Seitentext:
--*--

Arbeitsbedingungen im Jobcenter

Beschäftigte in den Jobcentern sind vielfältigen Arbeitsbelastungen ausgesetzt, die an und manchmal auch über die Grenzen ihrer Belastbarkeit gehen können. Das geht aus den umfassenden Untersuchungen zum Projekt „abba – Arbeitsbelastungen und Bedrohungen in Arbeitsgemeinschaften nach Hartz IV“ hervor, das die Deutsche Gesetzliche Unfallversicherung (DGUV) in Zusammenarbeit mit fünf Unfallkassen der öffentlichen Hand in zwölf Jobcentern von 2008 bis 2010 durchführte. In NRW haben sich die Jobcenter StädteRegion Aachen, Rhein-Sieg-Kreis, Rhein-Erft-Kreis und das Sozialbüro Euskirchen am abba-Projekt aktiv beteiligt. Ziel des Projektes war es, geeignete Präventionsmaßnahmen zu ermitteln und zu erproben, die die Arbeitsbelastungen verringern können. Das heißt: gesündere Arbeitsbedingungen und mehr Sicherheit vor Übergriffen für die Beschäftigten zu schaffen.

--*--

Erfasste Angaben:
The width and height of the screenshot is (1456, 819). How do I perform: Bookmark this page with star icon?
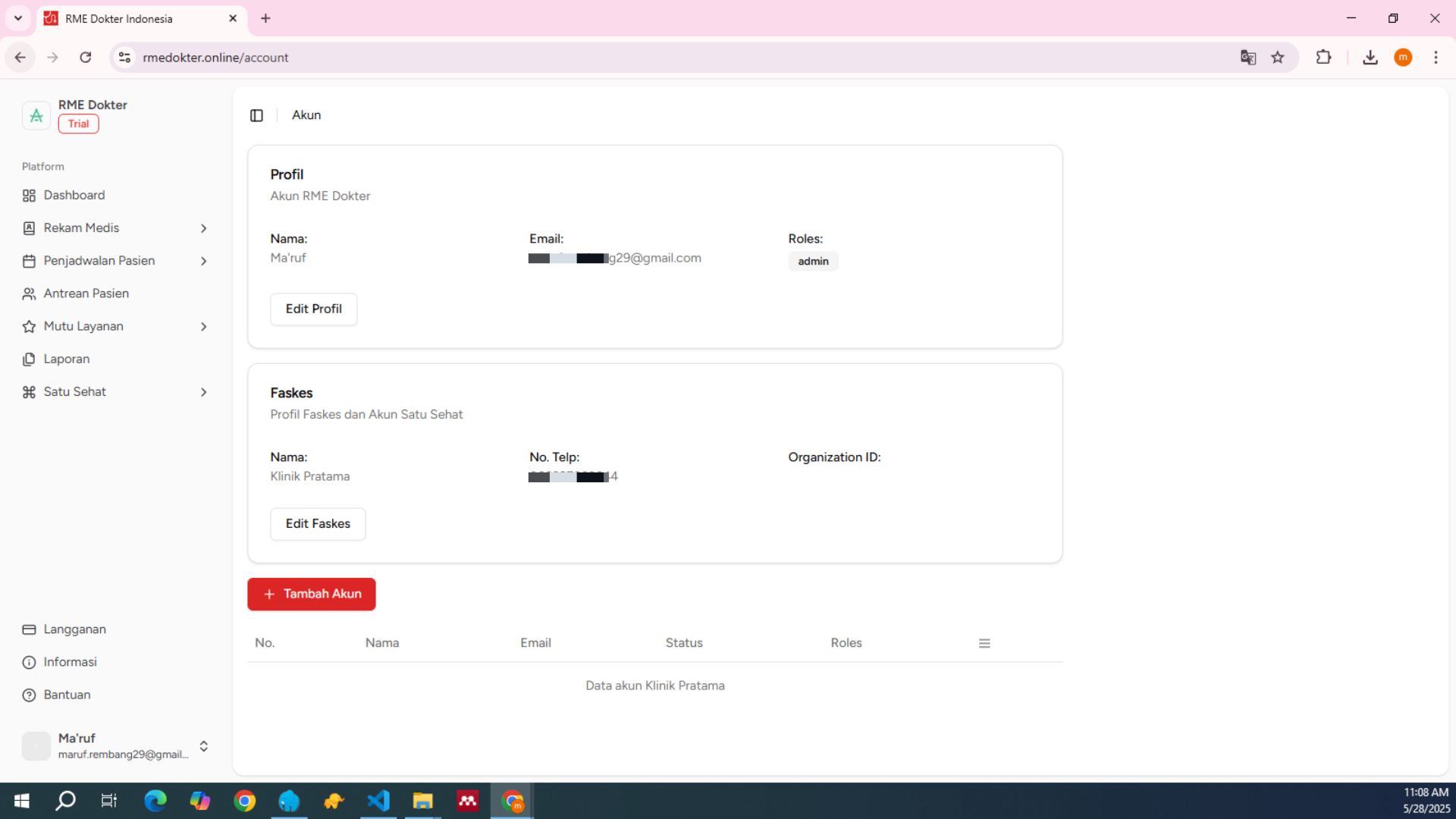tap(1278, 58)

--*--

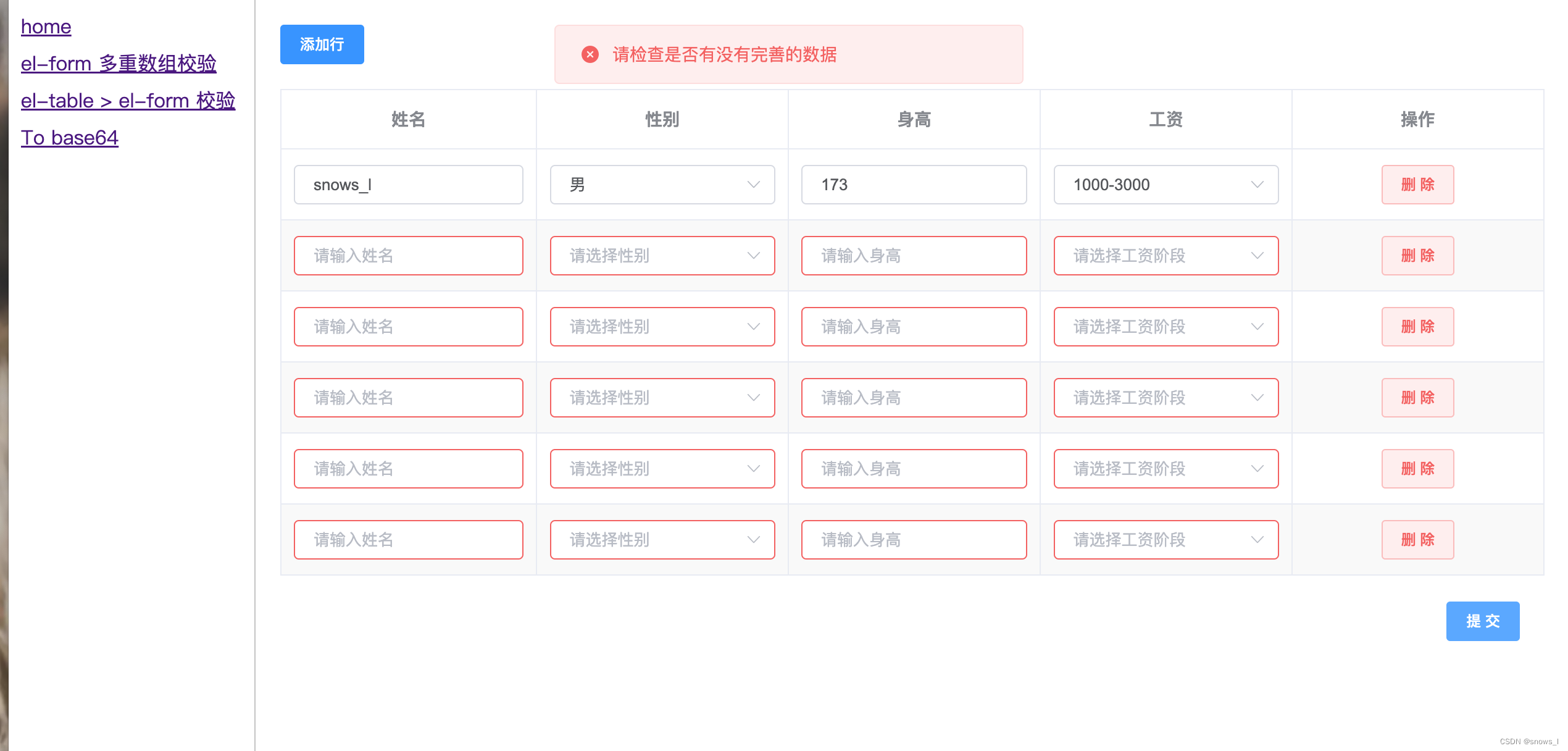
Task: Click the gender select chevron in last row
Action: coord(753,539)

--*--

Ihre Aufgaben:
• A. Kopieren Sie aus dem Seitentext wortgetreu den Abschnitt von „Beschäftigte in den“ bis einschließlich „Beschäftigten zu schaffen.“.
• B. Prüfen Sie anhand des Seitentexts, ob die folgenden Aussagen zutreffen, und antworten Sie jeweils mit Ja oder Nein samt wörtlichem Beleg: (i) Das Projekt wurde von 2008 bis 2010 durchgeführt. (ii) An dem Projekt wirkten sechs Unfallkassen mit. (iii) In NRW beteiligte sich das Sozialbüro Euskirchen an dem Projekt.
Die Einträge haben mit dem Seitentext nichts zu tun.

Lösungen je Aufgabe:
• A.
Beschäftigte in den Jobcentern sind vielfältigen Arbeitsbelastungen ausgesetzt, die an und manchmal auch über die Grenzen ihrer Belastbarkeit gehen können. Das geht aus den umfassenden Untersuchungen zum Projekt „abba – Arbeitsbelastungen und Bedrohungen in Arbeitsgemeinschaften nach Hartz IV“ hervor, das die Deutsche Gesetzliche Unfallversicherung (DGUV) in Zusammenarbeit mit fünf Unfallkassen der öffentlichen Hand in zwölf Jobcentern von 2008 bis 2010 durchführte. In NRW haben sich die Jobcenter StädteRegion Aachen, Rhein-Sieg-Kreis, Rhein-Erft-Kreis und das Sozialbüro Euskirchen am abba-Projekt aktiv beteiligt. Ziel des Projektes war es, geeignete Präventionsmaßnahmen zu ermitteln und zu erproben, die die Arbeitsbelastungen verringern können. Das heißt: gesündere Arbeitsbedingungen und mehr Sicherheit vor Übergriffen für die Beschäftigten zu schaffen.

• B.
(i) Ja: „in zwölf Jobcentern von 2008 bis 2010 durchführte“
(ii) Nein: „in Zusammenarbeit mit fünf Unfallkassen der öffentlichen Hand“
(iii) Ja: „Rhein-Erft-Kreis und das Sozialbüro Euskirchen am abba-Projekt aktiv beteiligt“